Steppers are more complicate than DC motors.

First thing to figure out is if it is a unipolar or bipolar stepper motor you have.

How many wires does it have ?

Try to read this, this is how i found out about steppers:

its unipolar.... and has got 4 wires....

most 4 wire steppers are bipolar !

Do you have a link to a datasheet for the motor ?

This link should help a bit:

http://mechatronics.mech.northwestern.edu/design_ref/actuators/stepper_drive1.html

!c

I would also recommend this tutorial: http://www.societyofrobots.com/member_tutorials/node/169

The whole series does a good job at explaining what you need to do to control a stepper as well as some problems you may run into.

salernos

hi mate
couldnt get thedata sheet... so here is picture...
http://www.mediafire.com/imageview.php?quickkey=wotz10umjjc&thumb=5
its EPSON EM 234 motor
http://me.mecatronica.pub.ro/revista/arhiva/2006_2/16Tatar.pdf

its unipolar i think...
thanx 4 the tutorials can someone get tell how to connect it to arduino board??? :-/

I still belive that it is a bipolar stepper motor. Because most 4 wire steppers are bipolar, and also based on the fact that the schematic in the pdf file you linked to uses L293 H-bridge IC's to drive the steppers, this is only needed for bipolar steppers.

This might be helpfull : http://www.arduino.cc/en/Reference/StepperBipolarCircuit

http://www.tigoe.net/pcomp/code/category/code/arduinowiring/51

The fewest wires I have seen on a unipolar is 5. Because each of the coils (4) go to a common 5 ground or they split the coils into 2 coils that share a common ground (2+1)*2=6 wires.

According to the pdf you linked:
Fig. 23 The EPSON EM-234 motor (Stepper motor for EPSON 4-Wire Two 9-Ohm Coils on ribbon cable - 1.65inch/42mm Diameter – 24 mm )

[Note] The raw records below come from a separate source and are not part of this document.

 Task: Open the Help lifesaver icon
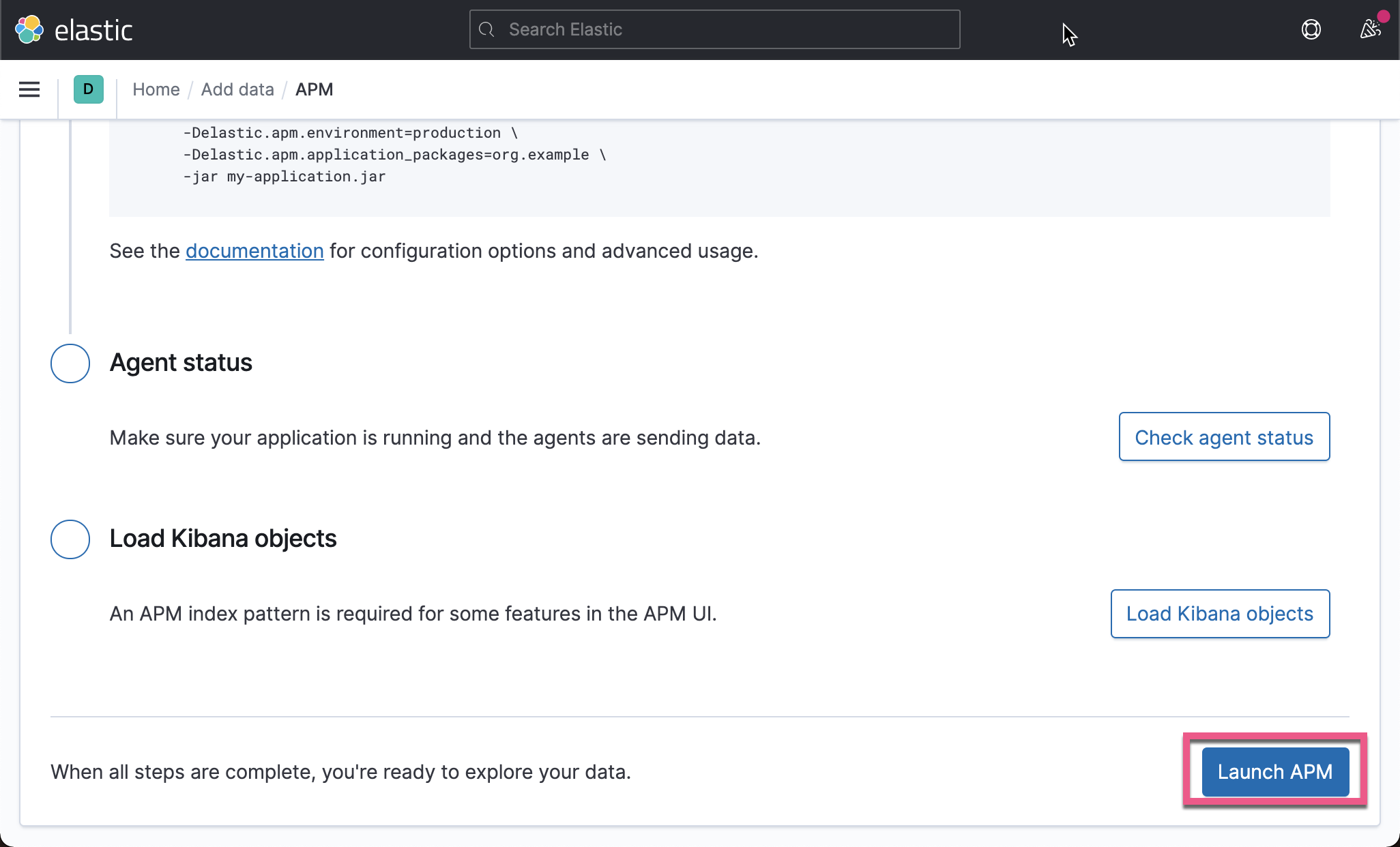(1311, 29)
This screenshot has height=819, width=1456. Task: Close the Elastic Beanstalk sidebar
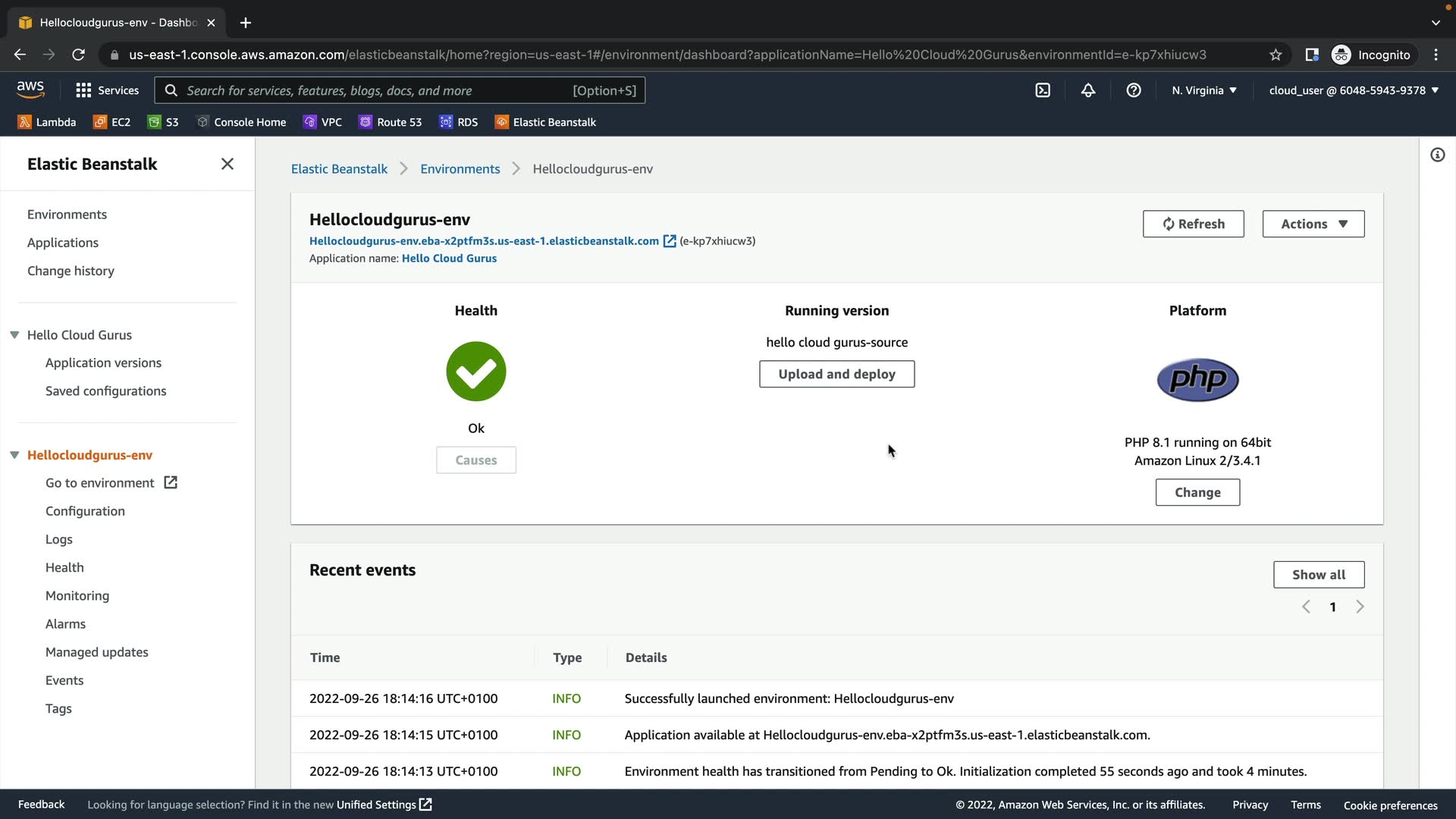[x=227, y=164]
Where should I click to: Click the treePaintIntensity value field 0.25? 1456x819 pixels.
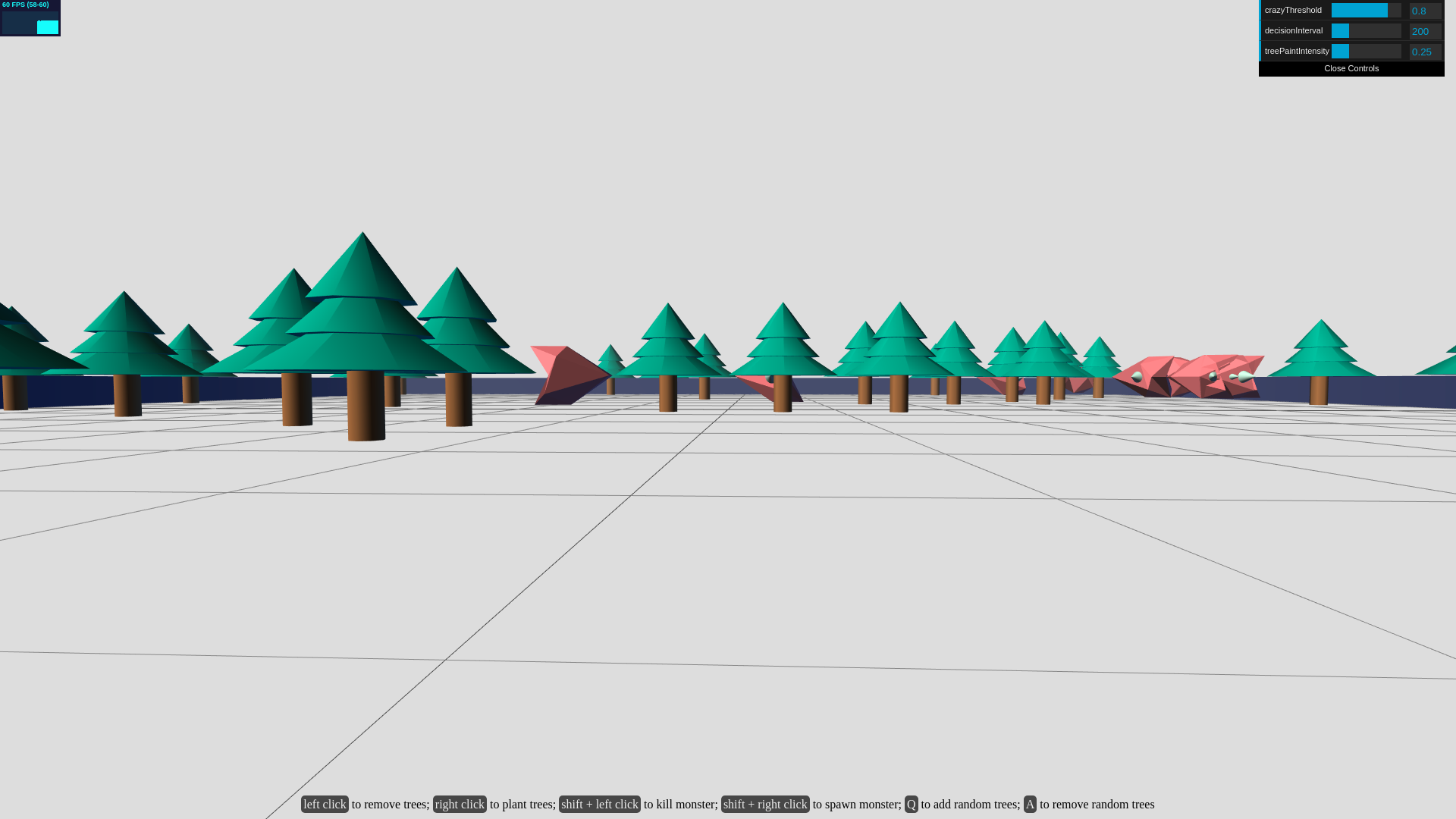[x=1424, y=52]
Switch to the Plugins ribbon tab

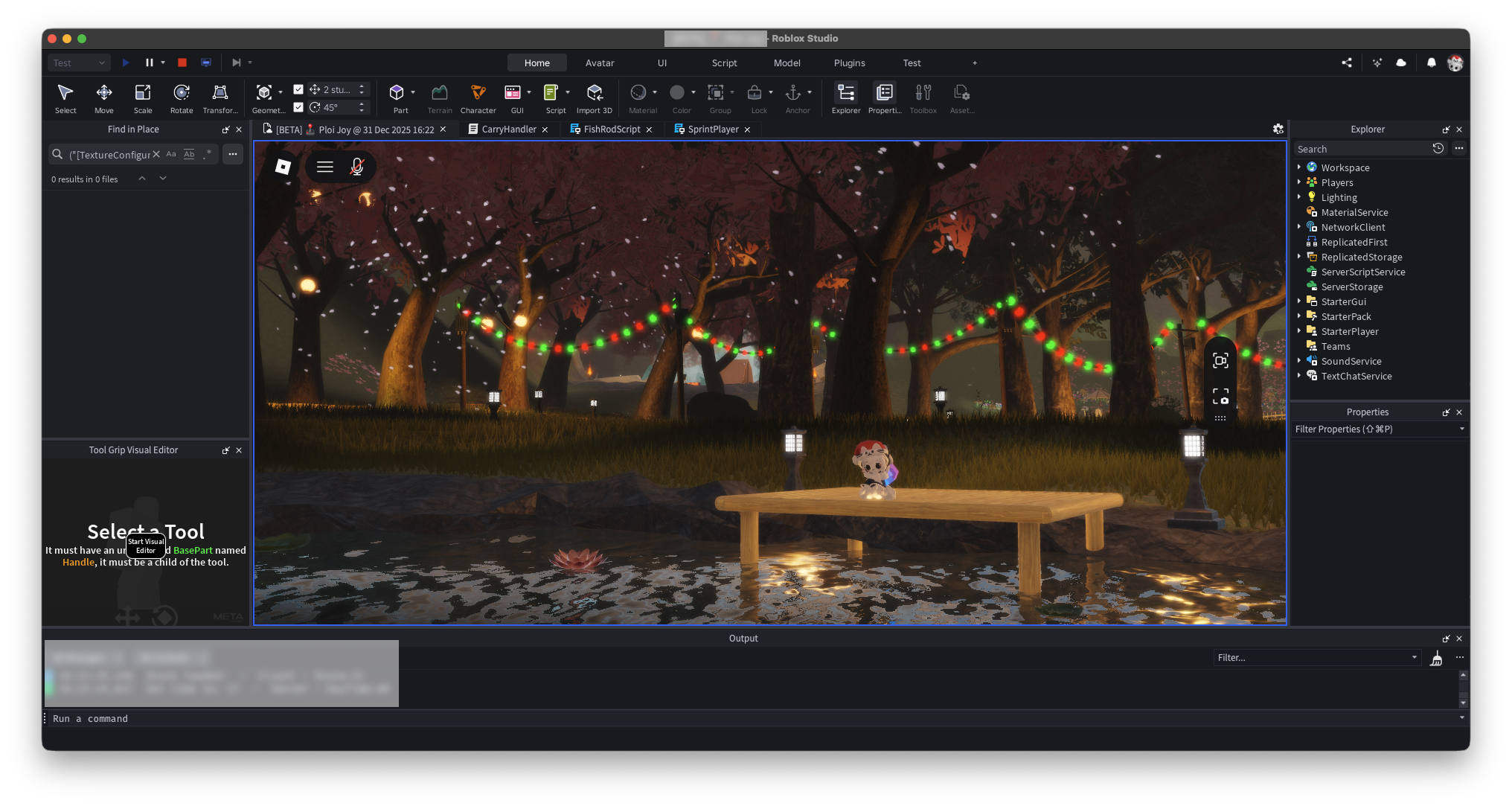coord(849,63)
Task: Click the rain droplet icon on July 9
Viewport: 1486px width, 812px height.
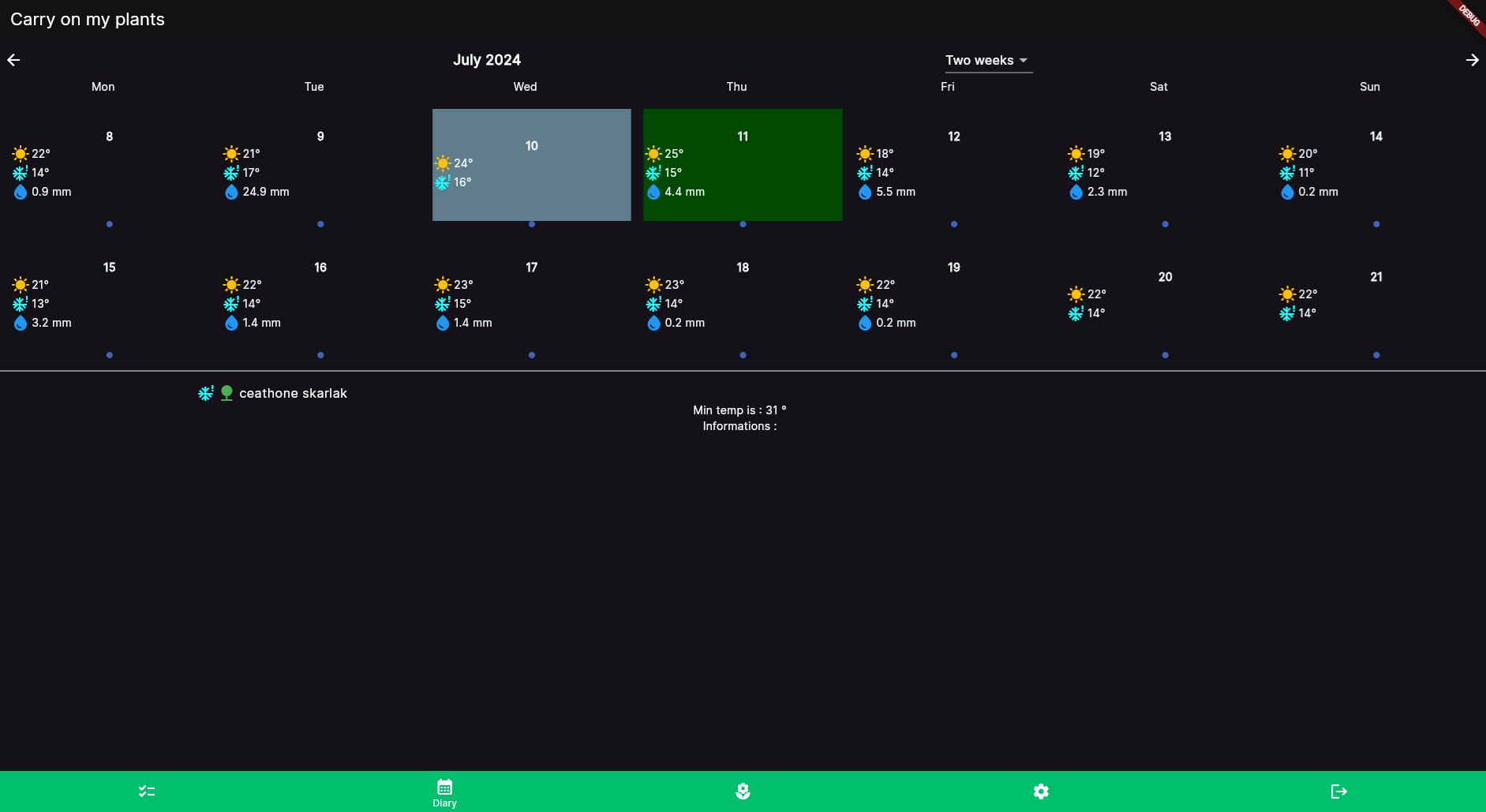Action: coord(230,192)
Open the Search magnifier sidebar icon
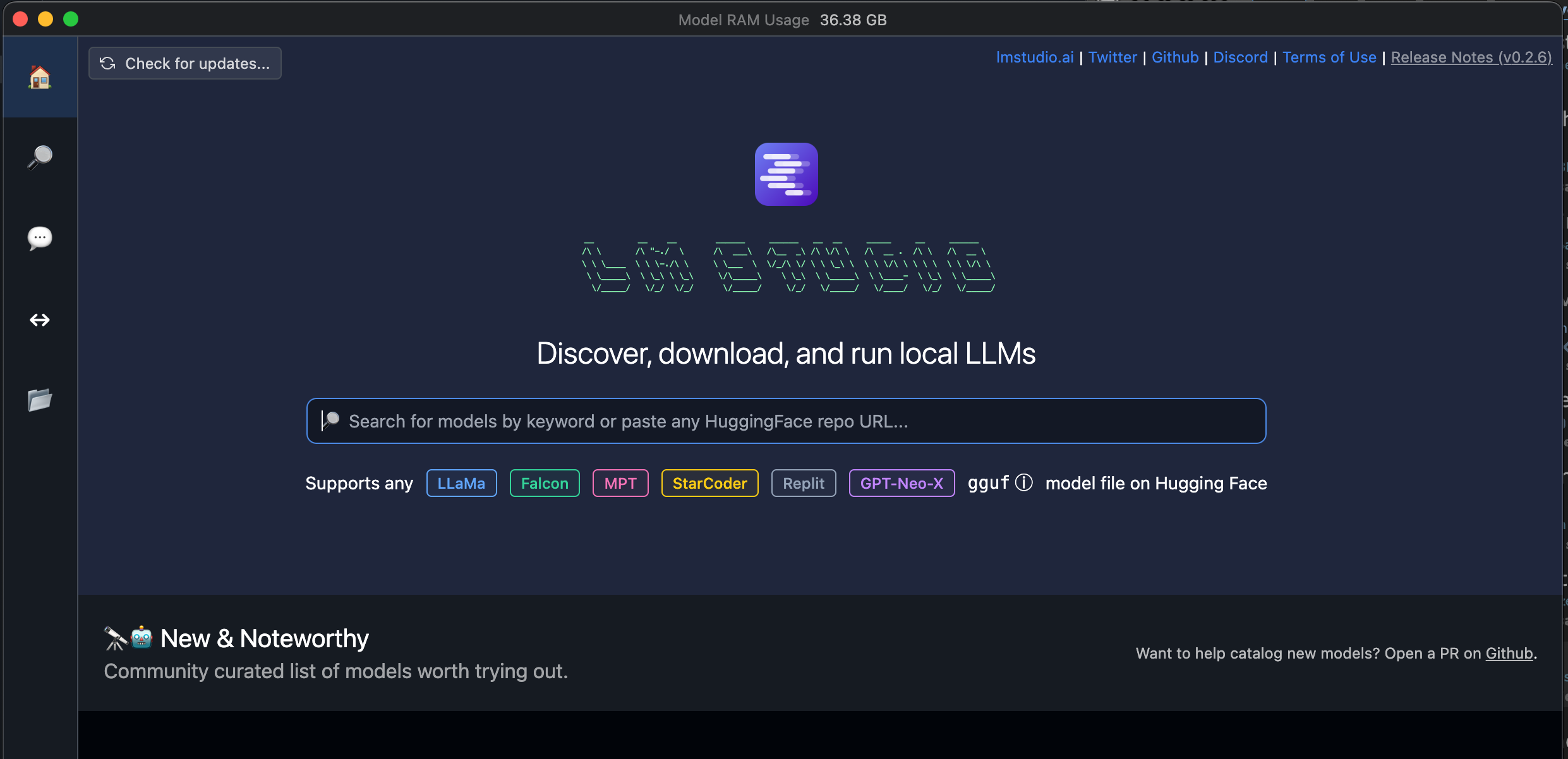1568x759 pixels. (40, 157)
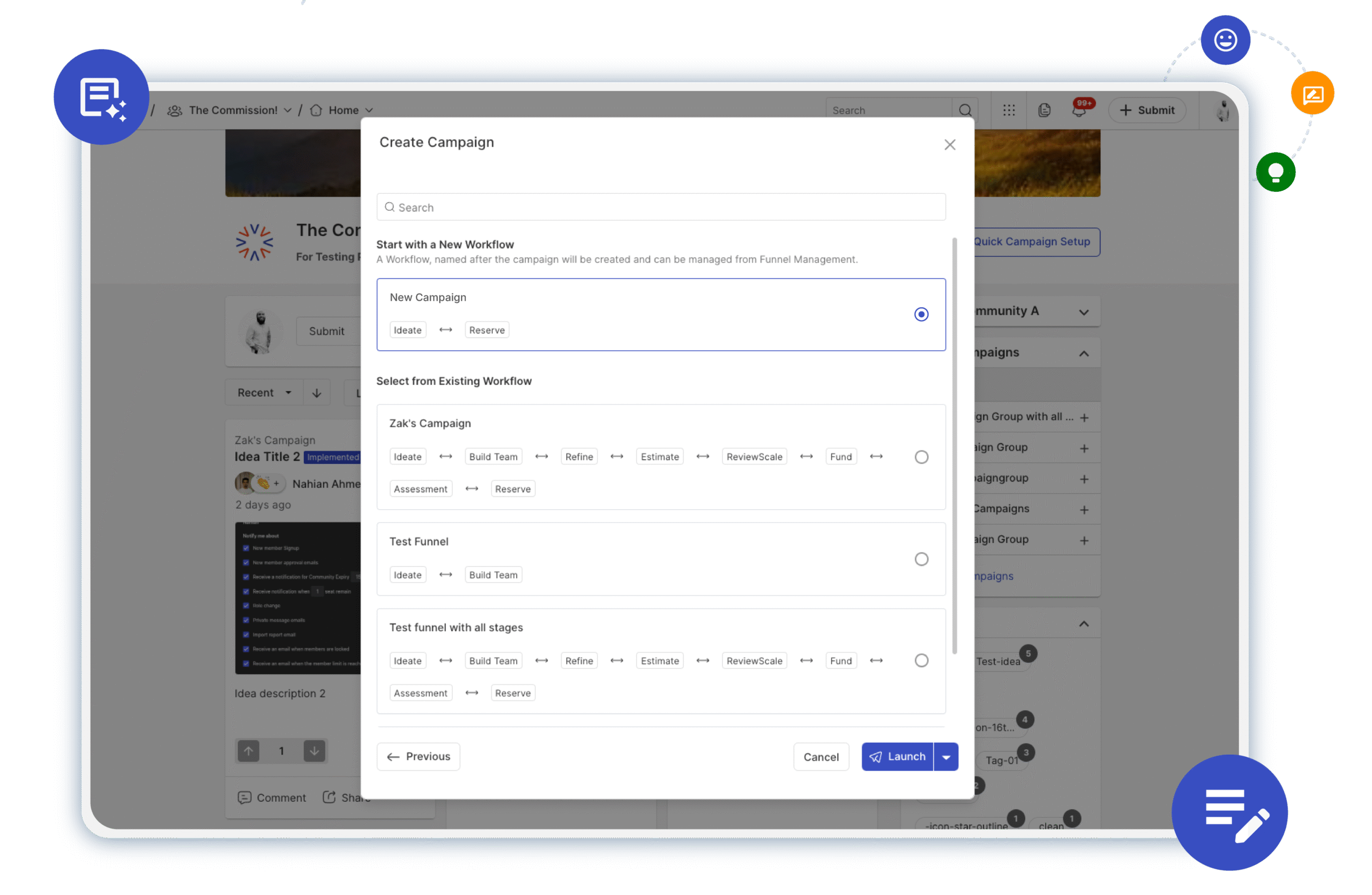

Two coils makes it bipolar without common tap makes it bipolar. I have seen 3 phase, 4 pin, brushless motors (like spindle motor that spins hard drive platters), but they're not actually steppers, and you have to control each phase individually.

Check out http://arduino.cc/en/Reference/StepperBipolarCircuit

You can also look at the Arduino Motorshield http://arduino.cc/en/Main/ArduinoMotorShield Ladyada's Motorshield Motor Shield - Arduino motor/stepper/servo control

Either will have your motor running in a jiffy.